Rather than entrusting platforms with inherently self-contradictory fiduciary duties, the challenges arising from platforms’ data collection and analysis capabilities could be addressed by creating a new body within the data ecosystem. This new body would mediate between the platforms and users by representing its members in their dealings with platforms and protecting their interests. It would be in a position to act to reduce the strong imbalance of powers between platforms and individuals. The intermediary would owe fiduciary duties to its members, and not be faced with the type of conflict of interests that Pozen and Kahn pointed out.

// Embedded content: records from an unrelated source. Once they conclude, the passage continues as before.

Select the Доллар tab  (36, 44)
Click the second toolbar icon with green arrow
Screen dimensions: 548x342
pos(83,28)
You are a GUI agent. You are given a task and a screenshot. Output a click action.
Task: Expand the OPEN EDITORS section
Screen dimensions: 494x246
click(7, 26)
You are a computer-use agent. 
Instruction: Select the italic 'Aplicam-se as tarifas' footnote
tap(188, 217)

The creation of an intermediary is based on acknowledging the relational nature of data and the fact that a collective solution to data protection is imperative. While people individually cannot fully control their data, pooling the data of many individuals together gives them much more power vis-à-vis the platforms. Indeed, the strength of the mediating body would stem from the fact that it represents many users. By pooling together its members’ data and collective bargaining power, this body would be able to advance their interests in a variety of areas pertaining to data, its protection and use.

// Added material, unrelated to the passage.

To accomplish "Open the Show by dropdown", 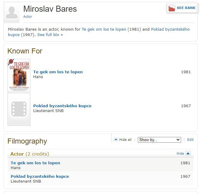I will click(159, 140).
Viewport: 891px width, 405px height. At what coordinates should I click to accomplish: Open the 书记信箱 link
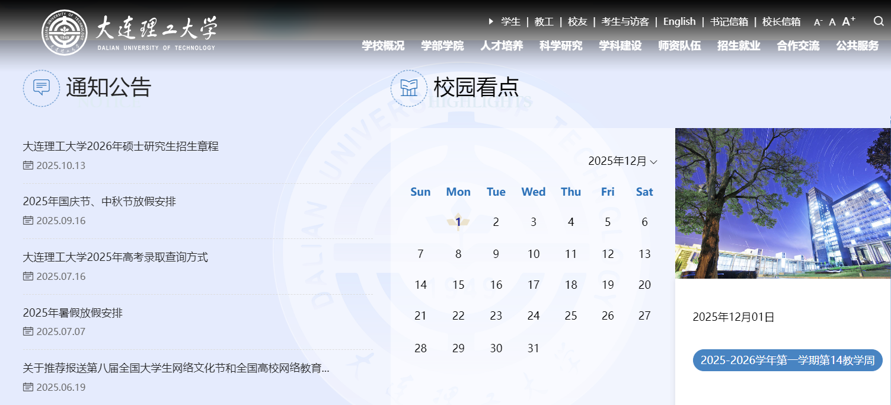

For example, currently, the privacy policies platforms offer are designed exclusively by the platforms themselves. Generally speaking, platforms’ terms of service are ‘offered’ to users on a take-it-or-leave-it basis, while each individual user has virtually no ability to influence them. A data intermediary would have the ability to negotiate better terms for its members. Terms might include, inter alia, less data-sharing between platforms, stronger privacy protections, increased limitations on what can be done with individuals’ data and even financial remuneration for members’ data.
There remain many issues that require further research, such as questions pertaining to the internal governance mechanism of intermediaries (who should run them, how should decisions be made, will individual members be able to opt out of certain decisions?). Further central unresolved issues include the economic interests that would be at play and the regulatory infrastructure necessary for the successful integration of intermediaries into the data ecosystem.
What is already clear is that new infrastructure that pools together many users has the potential to change the power structures currently shaping the data ecosystem.
The opinions expressed in this text are solely that of the author/s and do not necessarily reflect the views of the Heinrich Böll Stiftung Tel Aviv and/or its partners.